Regulatory agencies encourage sponsors to submit 24‐hour ambulatory ECG data for assessing cardiac safety of new drugs, and some arrhythmias, hitherto considered rare, have been observed in some early‐phase studies. Interpretation of these observations is difficult given the dearth of published data on the prevalence of cardiac arrhythmias seen during 24‐hour continuous ECG monitoring in healthy volunteers (HV) from clinical trials. We analyzed drug‐free ambulatory ECG recordings from 1273 HV (1000 males, 273 females; age 18‐65 years) from 22 phase 1 studies that were analyzed in a core ECG laboratory; all subjects had normal screening ECGs. Supraventricular arrhythmias such as supraventricular premature complexes were observed in 60.8% of healthy volunteers, supraventricular tachycardia in 2.2%, and atrial fibrillation in 0.1%. Ventricular arrhythmias included premature ventricular complexes (PVCs) in 43.4%, >200 PVCs per 24 hours in 3.3%, multifocal PVCs in 5.3%, nonsustained ventricular tachycardia in 0.7%, and accelerated idioventricular rhythm in 0.3%. Bradyarrhythmias included sinus pause >3 seconds in 0.3%, and second‐degree AV block in 2.4%. Complete heart block and torsades de pointes were not seen in any subject.
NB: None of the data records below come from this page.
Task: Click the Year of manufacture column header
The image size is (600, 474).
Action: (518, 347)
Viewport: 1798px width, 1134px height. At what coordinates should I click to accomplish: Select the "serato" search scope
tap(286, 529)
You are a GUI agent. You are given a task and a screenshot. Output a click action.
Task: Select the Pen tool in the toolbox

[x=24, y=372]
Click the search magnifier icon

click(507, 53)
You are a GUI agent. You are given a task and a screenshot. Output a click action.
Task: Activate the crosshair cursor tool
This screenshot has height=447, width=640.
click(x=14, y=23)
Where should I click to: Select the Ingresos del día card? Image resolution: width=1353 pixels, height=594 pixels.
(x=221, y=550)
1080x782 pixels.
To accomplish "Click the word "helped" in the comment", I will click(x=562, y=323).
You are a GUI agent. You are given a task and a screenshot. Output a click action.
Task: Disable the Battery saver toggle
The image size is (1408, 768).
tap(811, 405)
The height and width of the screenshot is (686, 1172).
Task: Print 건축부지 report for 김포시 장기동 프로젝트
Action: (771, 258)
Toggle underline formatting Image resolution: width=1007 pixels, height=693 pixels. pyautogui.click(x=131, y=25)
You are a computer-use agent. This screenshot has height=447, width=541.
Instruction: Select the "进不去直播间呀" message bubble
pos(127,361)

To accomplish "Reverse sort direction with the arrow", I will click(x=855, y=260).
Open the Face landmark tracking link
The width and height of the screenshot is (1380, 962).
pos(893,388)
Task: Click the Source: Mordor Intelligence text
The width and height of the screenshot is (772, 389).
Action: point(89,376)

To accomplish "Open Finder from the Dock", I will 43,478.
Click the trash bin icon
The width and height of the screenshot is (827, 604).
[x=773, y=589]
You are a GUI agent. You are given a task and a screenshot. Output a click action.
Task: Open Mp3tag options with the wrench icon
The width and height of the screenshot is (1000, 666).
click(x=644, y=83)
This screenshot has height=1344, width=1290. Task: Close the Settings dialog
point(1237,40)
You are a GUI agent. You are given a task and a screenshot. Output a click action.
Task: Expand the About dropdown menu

Based on the observed incidence, we estimated the maximum number of healthy subjects in whom these arrhythmias may be seen as a matter of chance in studies with smaller sample sizes if the study drug has no arrhythmogenic effect. Our results and these estimates could help interpret whether cardiac arrhythmias observed in early‐phase studies are due to chance or possibly are a drug effect.

Drug-induced QT prolongation when QT interval is measured in each of the 12 ECG leads in men and women in a thorough QT study

Lead II is commonly used to study drug-induced QT prolongation. Whether other ECG leads too show comparable QT prolongation is not known. We studied moxifloxacin-induced QT prolongation in a thorough QT study in healthy subjects (54 males, 43 females). Placebo-subtracted change from baseline in QTc corrected by Fridericias method (ΔΔQTcF) at 1, 1.5, 2 and 4 hours after moxifloxacin was studied in all 12 leads. Unacceptably wide 90% confidence interval (CI) for ΔΔQTcF was seen in three leads; these leads also had maximum ECGs with flat T waves (60% in aVL, 45% in lead III and 42% in V1). After excluding ECGs with flat T waves, 90% lower CI of ΔΔQTcF was ≥ 5 ms in all leads except leads III, aVL and V1 in men. The 90% lower CI exceeded 5 ms in these leads in women despite wide 90% CIs because of greater mean ΔΔQTcF. Leads III, aVL and V1 should be avoided when measuring QT interval in thorough QT studies.

QTc interval and its variability in patients with schizophrenia and healthy subjects: implications for a thorough QT study

We compared heart rate-corrected QT interval (QTc) and its within- and between-subject variability, in ECGs recorded several days apart for 207 patients with schizophrenia (age range 19-60 yr) with age- and gender-matched healthy controls. Patients had higher heart rates (mean±s.d.) than controls [75±15 beats per minute (bpm) vs. 63±10 bpm; p<0.0001]. QTc by Bazetts formula (QTcB) overestimated QTc interval at high heart rates; consequently QTcB was longer in patients (412±24 ms) than in controls (404±24 ms; p=0.0003). QTc by Fridericias method (QTcF), which was not influenced by heart rate, was comparable (398±22 ms in patients vs. 401±19 ms in controls; p=0.17). Between-subject variability in QTcF was similar in patients (17 ms) and controls (16.2 ms) but within-subject variability was larger (13.1 ms vs. 10 ms, respectively). Thus, a larger sample size is required when thorough QTc studies with a cross-over design are performed in patients with schizophrenia than in healthy subjects; sample size is not increased for studies with a parallel design. Last, QTcF is preferred over QTcB in schizophrenia patients with higher heart rates.